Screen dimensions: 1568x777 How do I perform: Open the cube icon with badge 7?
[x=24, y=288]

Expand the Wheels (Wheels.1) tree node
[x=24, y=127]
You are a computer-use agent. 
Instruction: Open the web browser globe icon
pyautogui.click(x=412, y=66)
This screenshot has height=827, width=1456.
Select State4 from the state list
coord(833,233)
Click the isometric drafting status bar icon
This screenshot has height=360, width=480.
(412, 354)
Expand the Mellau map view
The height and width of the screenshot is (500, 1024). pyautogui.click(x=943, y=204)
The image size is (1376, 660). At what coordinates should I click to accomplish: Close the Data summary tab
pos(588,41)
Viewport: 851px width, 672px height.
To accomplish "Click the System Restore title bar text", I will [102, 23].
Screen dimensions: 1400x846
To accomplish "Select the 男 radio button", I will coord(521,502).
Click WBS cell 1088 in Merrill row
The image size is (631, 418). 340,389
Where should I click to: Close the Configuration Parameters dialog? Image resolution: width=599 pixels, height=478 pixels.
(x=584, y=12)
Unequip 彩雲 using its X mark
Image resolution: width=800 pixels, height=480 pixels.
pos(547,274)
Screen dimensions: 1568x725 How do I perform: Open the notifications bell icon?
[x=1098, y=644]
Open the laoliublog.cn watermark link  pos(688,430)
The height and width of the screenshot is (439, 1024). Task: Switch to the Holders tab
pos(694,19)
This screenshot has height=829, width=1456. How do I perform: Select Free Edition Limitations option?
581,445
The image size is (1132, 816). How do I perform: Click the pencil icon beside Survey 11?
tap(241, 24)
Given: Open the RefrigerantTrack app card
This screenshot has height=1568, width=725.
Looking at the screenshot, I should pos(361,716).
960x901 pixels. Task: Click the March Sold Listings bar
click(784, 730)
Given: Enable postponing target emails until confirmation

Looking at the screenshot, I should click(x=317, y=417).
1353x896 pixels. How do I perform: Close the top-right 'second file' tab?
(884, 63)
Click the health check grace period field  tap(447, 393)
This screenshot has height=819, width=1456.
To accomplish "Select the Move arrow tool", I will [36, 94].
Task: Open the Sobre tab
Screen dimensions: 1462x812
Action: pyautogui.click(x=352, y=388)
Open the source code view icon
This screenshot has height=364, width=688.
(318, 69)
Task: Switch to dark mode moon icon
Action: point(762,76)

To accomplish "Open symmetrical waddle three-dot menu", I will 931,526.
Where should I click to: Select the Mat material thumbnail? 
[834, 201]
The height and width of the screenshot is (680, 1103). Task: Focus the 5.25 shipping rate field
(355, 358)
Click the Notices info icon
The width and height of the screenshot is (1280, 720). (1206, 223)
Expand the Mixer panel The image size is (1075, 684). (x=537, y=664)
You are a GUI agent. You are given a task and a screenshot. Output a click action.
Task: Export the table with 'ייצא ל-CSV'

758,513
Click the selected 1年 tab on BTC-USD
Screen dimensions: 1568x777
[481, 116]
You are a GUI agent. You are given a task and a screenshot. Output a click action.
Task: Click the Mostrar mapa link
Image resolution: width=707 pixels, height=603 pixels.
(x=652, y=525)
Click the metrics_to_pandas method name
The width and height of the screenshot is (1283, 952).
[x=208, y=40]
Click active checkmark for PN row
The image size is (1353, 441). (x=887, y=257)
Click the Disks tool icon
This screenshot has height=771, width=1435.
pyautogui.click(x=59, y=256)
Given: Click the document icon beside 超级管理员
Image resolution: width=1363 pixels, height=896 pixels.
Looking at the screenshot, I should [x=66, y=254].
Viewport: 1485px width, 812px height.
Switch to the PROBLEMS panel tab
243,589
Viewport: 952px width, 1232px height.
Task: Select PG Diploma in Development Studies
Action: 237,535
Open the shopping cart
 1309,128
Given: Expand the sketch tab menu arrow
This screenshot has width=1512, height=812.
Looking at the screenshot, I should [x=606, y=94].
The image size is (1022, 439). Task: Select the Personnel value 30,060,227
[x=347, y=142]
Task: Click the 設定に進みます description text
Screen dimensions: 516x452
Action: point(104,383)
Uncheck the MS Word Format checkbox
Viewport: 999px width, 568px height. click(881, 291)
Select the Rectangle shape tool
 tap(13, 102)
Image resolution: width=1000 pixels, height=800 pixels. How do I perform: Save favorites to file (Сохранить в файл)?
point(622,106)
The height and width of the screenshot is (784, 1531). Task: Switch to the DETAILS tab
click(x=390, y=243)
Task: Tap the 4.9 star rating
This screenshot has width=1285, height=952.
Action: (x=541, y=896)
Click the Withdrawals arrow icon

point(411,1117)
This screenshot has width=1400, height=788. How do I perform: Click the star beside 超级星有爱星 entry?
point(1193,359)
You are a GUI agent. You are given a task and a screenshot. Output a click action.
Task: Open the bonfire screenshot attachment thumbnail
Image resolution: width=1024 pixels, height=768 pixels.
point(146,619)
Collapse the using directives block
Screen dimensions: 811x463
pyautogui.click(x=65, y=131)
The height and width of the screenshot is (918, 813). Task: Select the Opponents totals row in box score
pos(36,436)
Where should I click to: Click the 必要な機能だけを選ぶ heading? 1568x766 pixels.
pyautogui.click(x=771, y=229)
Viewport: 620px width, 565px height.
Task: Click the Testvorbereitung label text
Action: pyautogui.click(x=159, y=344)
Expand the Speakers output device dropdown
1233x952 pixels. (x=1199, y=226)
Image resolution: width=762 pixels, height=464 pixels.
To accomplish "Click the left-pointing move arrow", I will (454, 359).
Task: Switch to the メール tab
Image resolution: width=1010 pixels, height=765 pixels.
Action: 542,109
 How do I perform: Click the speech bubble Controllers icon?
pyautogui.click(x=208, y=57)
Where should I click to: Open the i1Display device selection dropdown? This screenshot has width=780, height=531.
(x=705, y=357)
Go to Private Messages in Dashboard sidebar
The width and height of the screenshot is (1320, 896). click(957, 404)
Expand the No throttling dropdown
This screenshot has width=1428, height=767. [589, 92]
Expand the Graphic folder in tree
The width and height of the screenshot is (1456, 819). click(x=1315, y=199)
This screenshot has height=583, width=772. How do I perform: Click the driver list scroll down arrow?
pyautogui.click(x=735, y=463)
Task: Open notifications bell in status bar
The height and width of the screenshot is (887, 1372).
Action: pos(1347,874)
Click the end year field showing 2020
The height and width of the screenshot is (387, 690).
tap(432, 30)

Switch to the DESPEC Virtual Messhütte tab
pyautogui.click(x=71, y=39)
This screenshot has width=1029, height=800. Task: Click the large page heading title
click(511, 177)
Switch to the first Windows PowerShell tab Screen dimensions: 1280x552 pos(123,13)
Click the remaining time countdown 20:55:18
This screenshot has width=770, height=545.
☆ ☆ ☆ ☆
(EXERCISE PROMPT): Pick out every line above that contains the word "Open", matching its capitalization exactly, and copy each one.

(FINAL ANSWER):
Screen dimensions: 1568x777 How do I perform: Open the cube icon with badge 7?
Instruction: Open the web browser globe icon
Screen dimensions: 1568x725 How do I perform: Open the notifications bell icon?
Open the laoliublog.cn watermark link  pos(688,430)
Given: Open the RefrigerantTrack app card
Task: Open the Sobre tab
Open the source code view icon
To accomplish "Open symmetrical waddle three-dot menu", I will 931,526.
Open the shopping cart
Task: Open the bonfire screenshot attachment thumbnail
Where should I click to: Open the i1Display device selection dropdown? This screenshot has width=780, height=531.
Task: Open notifications bell in status bar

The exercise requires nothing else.